[Directions] Take the records below from their first line to the line with "Task: Increase the Xo value with right arrow", and restate those lines word for word.

[Material provided]

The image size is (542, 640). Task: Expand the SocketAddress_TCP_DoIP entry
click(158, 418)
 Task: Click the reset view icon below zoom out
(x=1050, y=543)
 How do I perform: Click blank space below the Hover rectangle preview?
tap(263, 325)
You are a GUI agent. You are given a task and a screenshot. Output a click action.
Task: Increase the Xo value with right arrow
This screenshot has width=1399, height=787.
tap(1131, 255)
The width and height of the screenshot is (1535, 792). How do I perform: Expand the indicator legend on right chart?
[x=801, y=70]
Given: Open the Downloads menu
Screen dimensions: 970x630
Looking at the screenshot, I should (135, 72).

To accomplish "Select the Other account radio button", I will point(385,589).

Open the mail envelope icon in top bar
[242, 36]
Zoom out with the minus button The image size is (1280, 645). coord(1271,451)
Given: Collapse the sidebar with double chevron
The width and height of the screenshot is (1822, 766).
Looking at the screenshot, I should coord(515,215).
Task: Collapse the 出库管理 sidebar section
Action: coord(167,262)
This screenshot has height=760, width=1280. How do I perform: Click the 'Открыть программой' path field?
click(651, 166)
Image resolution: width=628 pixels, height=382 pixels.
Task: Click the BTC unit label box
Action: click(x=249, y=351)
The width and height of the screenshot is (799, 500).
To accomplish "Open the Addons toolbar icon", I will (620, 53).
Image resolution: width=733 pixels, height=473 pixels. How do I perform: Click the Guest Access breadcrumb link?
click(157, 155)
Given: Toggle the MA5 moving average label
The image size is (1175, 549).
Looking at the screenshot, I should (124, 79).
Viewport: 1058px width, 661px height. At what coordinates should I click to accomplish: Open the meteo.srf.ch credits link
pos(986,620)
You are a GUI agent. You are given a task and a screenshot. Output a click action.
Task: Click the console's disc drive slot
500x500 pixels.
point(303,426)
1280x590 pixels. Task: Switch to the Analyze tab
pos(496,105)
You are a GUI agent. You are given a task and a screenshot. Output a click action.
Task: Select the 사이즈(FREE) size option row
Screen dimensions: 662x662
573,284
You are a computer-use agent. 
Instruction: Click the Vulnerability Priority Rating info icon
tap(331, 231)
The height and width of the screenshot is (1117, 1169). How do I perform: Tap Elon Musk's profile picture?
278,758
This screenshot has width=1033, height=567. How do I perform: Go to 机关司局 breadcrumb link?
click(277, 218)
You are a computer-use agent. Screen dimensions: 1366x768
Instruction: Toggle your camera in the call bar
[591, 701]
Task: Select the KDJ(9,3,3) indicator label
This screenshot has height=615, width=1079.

[Written reply]
The image size is (542, 640). Task: Expand the SocketAddress_TCP_DoIP entry
click(158, 418)
 Task: Click the reset view icon below zoom out
(x=1050, y=543)
 How do I perform: Click blank space below the Hover rectangle preview?
tap(263, 325)
You are a GUI agent. You are given a task and a screenshot. Output a click action.
Task: Increase the Xo value with right arrow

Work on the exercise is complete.